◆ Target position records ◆
○ ○ ○
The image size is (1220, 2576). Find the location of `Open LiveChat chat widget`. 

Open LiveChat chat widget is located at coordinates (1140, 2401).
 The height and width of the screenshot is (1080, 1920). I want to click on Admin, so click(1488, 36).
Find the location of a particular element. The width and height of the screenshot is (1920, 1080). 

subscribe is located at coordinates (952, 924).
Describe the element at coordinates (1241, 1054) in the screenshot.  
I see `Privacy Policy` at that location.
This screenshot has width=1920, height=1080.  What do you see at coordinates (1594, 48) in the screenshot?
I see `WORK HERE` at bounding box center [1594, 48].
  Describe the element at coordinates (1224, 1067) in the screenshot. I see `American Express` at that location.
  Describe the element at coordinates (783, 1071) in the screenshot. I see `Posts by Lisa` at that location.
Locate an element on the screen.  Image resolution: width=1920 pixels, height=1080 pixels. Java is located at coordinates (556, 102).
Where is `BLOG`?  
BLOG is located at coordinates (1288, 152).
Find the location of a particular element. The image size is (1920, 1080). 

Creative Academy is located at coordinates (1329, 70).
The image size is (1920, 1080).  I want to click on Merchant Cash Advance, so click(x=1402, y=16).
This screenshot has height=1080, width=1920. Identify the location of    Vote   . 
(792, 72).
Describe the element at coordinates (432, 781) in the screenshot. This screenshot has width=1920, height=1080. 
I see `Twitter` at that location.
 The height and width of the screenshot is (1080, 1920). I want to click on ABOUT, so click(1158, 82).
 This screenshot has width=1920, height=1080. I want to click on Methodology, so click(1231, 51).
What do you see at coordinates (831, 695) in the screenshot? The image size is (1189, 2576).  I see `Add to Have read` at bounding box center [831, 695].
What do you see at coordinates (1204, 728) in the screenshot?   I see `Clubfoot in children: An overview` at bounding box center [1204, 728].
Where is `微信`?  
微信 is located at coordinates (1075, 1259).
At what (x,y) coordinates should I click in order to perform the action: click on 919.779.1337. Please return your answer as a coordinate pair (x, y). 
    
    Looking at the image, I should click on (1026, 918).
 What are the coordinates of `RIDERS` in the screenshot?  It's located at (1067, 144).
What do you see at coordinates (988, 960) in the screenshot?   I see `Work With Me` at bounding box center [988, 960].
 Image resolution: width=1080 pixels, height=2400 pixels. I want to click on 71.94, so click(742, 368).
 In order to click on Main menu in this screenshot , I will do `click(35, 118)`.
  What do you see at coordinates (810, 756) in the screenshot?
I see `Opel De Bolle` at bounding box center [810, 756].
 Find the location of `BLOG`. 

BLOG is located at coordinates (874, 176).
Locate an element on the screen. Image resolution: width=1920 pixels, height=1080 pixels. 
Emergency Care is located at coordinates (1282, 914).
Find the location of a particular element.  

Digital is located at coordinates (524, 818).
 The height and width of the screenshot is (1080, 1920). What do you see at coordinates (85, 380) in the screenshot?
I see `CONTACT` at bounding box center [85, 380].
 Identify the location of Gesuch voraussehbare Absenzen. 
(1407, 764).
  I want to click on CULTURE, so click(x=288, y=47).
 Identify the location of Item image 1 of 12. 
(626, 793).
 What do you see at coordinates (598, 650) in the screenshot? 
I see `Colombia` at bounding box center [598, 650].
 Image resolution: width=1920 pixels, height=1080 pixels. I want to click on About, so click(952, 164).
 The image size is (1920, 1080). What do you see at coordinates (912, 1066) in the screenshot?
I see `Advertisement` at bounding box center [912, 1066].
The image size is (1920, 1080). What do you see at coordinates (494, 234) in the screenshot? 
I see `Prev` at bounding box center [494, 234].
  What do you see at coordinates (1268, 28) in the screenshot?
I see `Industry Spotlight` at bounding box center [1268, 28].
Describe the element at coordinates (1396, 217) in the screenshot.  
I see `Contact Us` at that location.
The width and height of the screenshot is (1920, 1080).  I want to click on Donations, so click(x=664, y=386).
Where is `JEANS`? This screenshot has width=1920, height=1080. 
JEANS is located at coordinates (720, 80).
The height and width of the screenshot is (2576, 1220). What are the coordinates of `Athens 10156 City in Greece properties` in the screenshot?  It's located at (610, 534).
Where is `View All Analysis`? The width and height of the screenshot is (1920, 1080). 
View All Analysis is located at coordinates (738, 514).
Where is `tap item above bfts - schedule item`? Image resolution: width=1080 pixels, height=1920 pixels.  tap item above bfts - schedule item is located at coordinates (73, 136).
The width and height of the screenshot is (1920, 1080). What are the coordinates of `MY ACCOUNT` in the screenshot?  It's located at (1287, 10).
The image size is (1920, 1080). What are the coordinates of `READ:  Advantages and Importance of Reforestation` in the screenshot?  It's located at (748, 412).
○ ○ ○
◆ Problem details ◆
Rewrite the stretch from the line containing "Describe the element at coordinates (1241, 1054)" through the line containing "This screenshot has width=1920, height=1080. I", switching "image size" to "frame size" and leaving everything else unchanged.

◆ Written answer ◆
Describe the element at coordinates (1241, 1054) in the screenshot.  
I see `Privacy Policy` at that location.
This screenshot has width=1920, height=1080.  What do you see at coordinates (1594, 48) in the screenshot?
I see `WORK HERE` at bounding box center [1594, 48].
  Describe the element at coordinates (1224, 1067) in the screenshot. I see `American Express` at that location.
  Describe the element at coordinates (783, 1071) in the screenshot. I see `Posts by Lisa` at that location.
Locate an element on the screen.  Image resolution: width=1920 pixels, height=1080 pixels. Java is located at coordinates (556, 102).
Where is `BLOG`?  
BLOG is located at coordinates (1288, 152).
Find the location of a particular element. The frame size is (1920, 1080). 

Creative Academy is located at coordinates (1329, 70).
The frame size is (1920, 1080).  I want to click on Merchant Cash Advance, so click(x=1402, y=16).
This screenshot has height=1080, width=1920. Identify the location of    Vote   . 
(792, 72).
Describe the element at coordinates (432, 781) in the screenshot. This screenshot has width=1920, height=1080. 
I see `Twitter` at that location.
 The height and width of the screenshot is (1080, 1920). I want to click on ABOUT, so click(1158, 82).
 This screenshot has width=1920, height=1080. I want to click on Methodology, so click(1231, 51).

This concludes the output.